In [116]:
import requests
import pandas as pd
from tqdm import tqdm 
from bs4 import BeautifulSoup
import os
import mimetypes


# selenium method
from selenium import webdriver
from selenium.webdriver.common.by import By
from selenium.webdriver.support.ui import WebDriverWait
from selenium.webdriver.support import expected_conditions as EC
import pyperclip
import time




In [117]:
# ------------------------------------- Function List ----------------------------------------

list_file_name = set()
class download_file:
    def status_bar_api(self, api_url, csv_filename = None, status = 'api'):
        # Stream the download
        if status == 'api':
            with requests.get(api_url, stream=True) as response:
                response.raise_for_status()
                total_size = int(response.headers.get('content-length', 0))
                chunk_size = 1024 * 1024  # 1 MB chunks
                
                chunks = []
                with tqdm(total=total_size, unit='B', unit_scale=True, desc='Downloading') as pbar:
                    for chunk in response.iter_content(chunk_size=chunk_size):
                        if chunk:
                            chunks.append(chunk)
                            pbar.update(len(chunk))
                
                # Combine chunks into a single bytes object
                content = b''.join(chunks)
            
            # Save CSV if filename is provided
            if csv_filename:
                with open(csv_filename, 'wb') as f:
                    f.write(content)
                    list_file_name.add(csv_filename)
        else:
            response = requests.get(api_url, stream=True)
            response.raise_for_status()

            # Determine filename
            if "Content-Disposition" in response.headers:
                content_disposition = response.headers["Content-Disposition"]
                filename = content_disposition.split("filename=")[-1].strip('"')
            else:
                filename = os.path.basename(api_url)

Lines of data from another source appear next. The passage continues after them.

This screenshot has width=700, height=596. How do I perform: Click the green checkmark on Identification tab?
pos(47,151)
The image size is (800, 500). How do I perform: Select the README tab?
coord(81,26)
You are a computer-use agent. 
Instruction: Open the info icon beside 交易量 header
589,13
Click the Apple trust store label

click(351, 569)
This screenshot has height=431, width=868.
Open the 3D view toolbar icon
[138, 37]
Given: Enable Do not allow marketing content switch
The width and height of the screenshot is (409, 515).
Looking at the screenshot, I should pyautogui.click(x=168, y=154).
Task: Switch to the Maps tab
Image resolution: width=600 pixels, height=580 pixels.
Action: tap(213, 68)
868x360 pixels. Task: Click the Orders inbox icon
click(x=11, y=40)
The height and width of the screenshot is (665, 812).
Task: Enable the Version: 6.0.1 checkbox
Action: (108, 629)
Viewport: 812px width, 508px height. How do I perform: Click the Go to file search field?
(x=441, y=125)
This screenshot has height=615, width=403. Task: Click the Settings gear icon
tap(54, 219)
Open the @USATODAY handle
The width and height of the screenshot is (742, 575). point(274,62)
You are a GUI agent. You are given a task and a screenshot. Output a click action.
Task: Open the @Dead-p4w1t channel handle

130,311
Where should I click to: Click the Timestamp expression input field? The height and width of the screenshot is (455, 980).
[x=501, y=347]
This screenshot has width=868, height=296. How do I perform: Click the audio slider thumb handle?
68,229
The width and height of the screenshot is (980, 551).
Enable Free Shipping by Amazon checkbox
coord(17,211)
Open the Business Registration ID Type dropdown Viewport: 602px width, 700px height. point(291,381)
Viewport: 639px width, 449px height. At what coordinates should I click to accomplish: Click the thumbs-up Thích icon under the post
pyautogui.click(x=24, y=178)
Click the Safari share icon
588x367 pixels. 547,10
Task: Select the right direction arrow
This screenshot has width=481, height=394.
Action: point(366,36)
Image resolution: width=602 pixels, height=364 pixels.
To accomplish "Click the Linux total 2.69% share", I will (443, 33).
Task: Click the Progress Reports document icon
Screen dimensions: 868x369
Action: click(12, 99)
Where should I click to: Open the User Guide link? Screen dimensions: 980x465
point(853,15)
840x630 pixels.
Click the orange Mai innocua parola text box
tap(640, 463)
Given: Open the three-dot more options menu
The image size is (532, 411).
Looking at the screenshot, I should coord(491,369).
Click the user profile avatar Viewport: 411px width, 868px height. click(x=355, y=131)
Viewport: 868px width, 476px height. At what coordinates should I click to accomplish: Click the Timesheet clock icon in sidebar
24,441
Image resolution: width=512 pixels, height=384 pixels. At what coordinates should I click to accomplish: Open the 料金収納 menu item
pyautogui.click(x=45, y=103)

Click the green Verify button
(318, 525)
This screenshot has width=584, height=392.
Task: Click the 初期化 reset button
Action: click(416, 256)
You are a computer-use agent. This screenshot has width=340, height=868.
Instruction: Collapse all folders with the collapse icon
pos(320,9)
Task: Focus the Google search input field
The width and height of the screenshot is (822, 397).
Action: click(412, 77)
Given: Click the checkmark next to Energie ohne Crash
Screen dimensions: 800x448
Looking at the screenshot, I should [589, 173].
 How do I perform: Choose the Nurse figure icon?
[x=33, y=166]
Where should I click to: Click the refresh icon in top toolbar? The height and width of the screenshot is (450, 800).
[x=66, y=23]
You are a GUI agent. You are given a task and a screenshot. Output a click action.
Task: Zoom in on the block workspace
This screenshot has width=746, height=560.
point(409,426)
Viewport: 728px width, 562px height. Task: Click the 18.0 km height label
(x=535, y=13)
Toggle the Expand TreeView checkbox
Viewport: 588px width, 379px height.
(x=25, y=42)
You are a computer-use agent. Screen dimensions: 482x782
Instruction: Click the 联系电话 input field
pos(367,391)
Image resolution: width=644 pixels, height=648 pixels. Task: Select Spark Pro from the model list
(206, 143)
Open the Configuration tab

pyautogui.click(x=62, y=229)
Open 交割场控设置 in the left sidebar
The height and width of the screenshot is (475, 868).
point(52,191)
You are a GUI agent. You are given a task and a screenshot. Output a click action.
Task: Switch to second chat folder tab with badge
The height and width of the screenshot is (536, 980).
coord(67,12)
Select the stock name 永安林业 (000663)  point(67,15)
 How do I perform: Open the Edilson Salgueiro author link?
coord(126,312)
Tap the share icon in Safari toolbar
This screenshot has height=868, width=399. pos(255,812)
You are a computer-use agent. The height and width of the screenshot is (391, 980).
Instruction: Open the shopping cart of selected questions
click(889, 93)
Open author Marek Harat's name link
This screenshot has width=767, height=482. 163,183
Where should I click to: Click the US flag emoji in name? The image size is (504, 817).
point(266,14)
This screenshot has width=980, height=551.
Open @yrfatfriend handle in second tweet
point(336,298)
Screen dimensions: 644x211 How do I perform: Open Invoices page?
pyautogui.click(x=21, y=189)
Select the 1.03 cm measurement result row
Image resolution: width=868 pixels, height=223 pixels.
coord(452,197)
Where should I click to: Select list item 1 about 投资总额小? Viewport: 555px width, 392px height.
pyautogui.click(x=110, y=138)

            # If filename has no extension, try to guess from Content-Type
            if "." not in filename:
                content_type = response.headers.get("Content-Type", "")
                extension = mimetypes.guess_extension(content_type.split(";")[0].strip())
                if extension:
                    filename += extension

            # Get total file size for progress bar (in bytes)
            total_size = int(response.headers.get("content-length", 0))
            chunk_size = 8192  # 8 KB per chunk

            # Download with progress bar
            with open(filename, "wb") as f, tqdm(
                total=total_size, unit='B', unit_scale=True, desc=filename
            ) as progress_bar:
                for chunk in response.iter_content(chunk_size=chunk_size):
                    if chunk:
                        f.write(chunk)
                        progress_bar.update(len(chunk))
                list_file_name.add(filename)
        
    # Download from cer datasets
    def download_from_cer(self, url, csv_filename=None):
        driver = webdriver.Chrome()
        driver.get(url)

        wait = WebDriverWait(driver, 15)

        # Find the button by inner span text
        button = wait.until(
            EC.element_to_be_clickable(
                (By.XPATH, "//button[.//span[contains(text(), 'Copy API URL')]]")
            )
        )

        button.click()

        time.sleep(1)  # wait for clipboard update

        api_url = pyperclip.paste()
        print("Copied API URL:", api_url)
        driver.quit()


        cer_code = url.split('/')[-1]
        api_url = api_url.rsplit("/", 1)[0]
        api_url = f"https://api.cer.gov.au/datahub-public/v1/api/Dataset/NGER/dataset/{cer_code}.csv"
        print("downloading from:" + api_url)
        csv_filename = f"{cer_code}.csv"
        # Stream the download
        self.status_bar_api(api_url=api_url, csv_filename=csv_filename, status="api")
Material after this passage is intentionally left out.